El presidente de la Generalitat, Artur Mas, ha abandonado esta mañana el grupo de Whatsapp que creó hace seis meses Mariano Rajoy y al que fueron invitados los principales líderes políticos del país a excepción de Gaspar Llamazares, que tiene un Nokia 3210 sin Internet.

“Mandan chistes y tonterías”, argumenta Mas

El gesto, que ha sido interpretado por el Gobierno central como “un desplante y una renuncia al diálogo”, no tiene según Mas ninguna connotación política. “Continuamente se están mandando fotos de comida, de puros, o autorretratos hechos en los baños del Congreso. Por no hablar de la obsesión de la portavoz del Ejecutivo de adjuntar imágenes de su gato en todas las posturas posibles”, ha argumentado el mandatario catalán, que insiste en que no tiene tiempo “para este tipo de cosas”.
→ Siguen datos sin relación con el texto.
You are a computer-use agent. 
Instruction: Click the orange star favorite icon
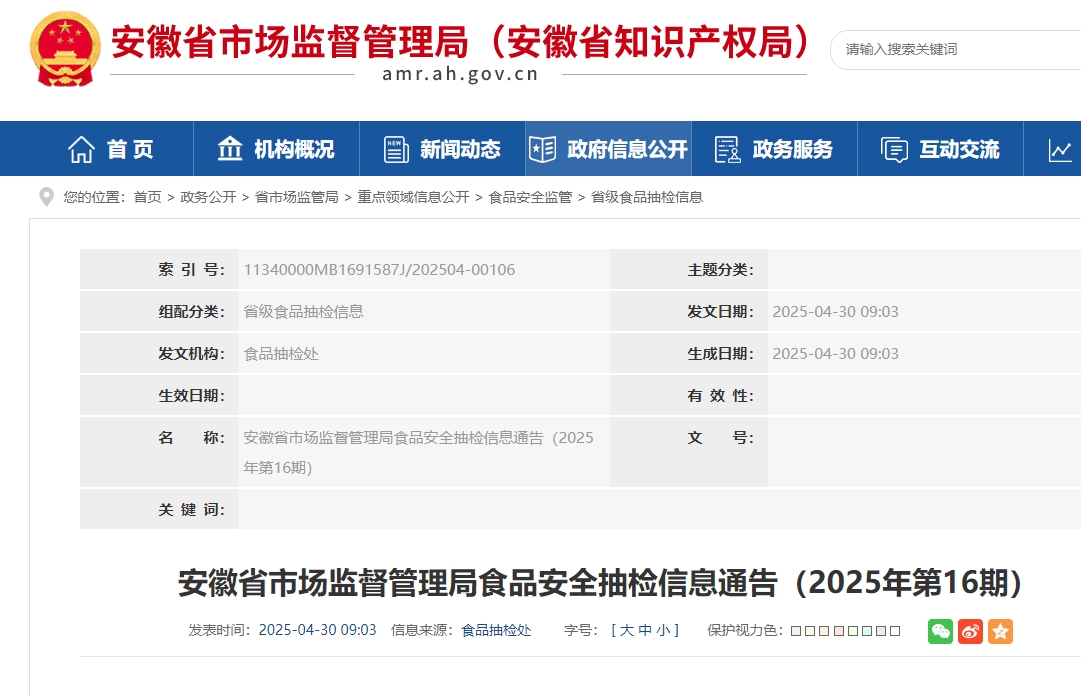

Todos los integrantes de este chat comunitario admiten que el grupo “ha adquirido una función más bien lúdica”, y que el propio Rajoy se permite hacer bromas del tipo “Eh, me han chivado que hoy sobre las 2 salgo en Antena 3, poned el vídeo a grabar!!”.

Pese a ello, la mayoría de los participantes censura la actitud de Mas: “Si no quieres recibir notificaciones puedes silenciar el grupo en los ajustes, no hace falta que te vayas sin decir nada”, argumenta Soraya Sáenz de Santamaría. La propia portavoz del Gobierno sugería “volverle a invitar, a ver qué hace”.

Otros, como el ministro Luis de Guindos, bromeaban asegurando que “lo que le pasa a este es que se ha enterado de que el Whatsapp será de pago”.

Por su parte, el ministro de Asuntos Exteriores y de Cooperación, José Manuel García-Margallo, cuyo apodo en Whatsapp es “El Gordaco”, está convencido de que “Artur Mas no tardará en ser expulsado del grupo ‘Europa’, por listo”.

A raíz de esta polémica, el diario El Mundo ha anunciado la próxima publicación de una lista de personas que podrían pertenecer al grupo “ETA” de este mismo sistema de mensajería.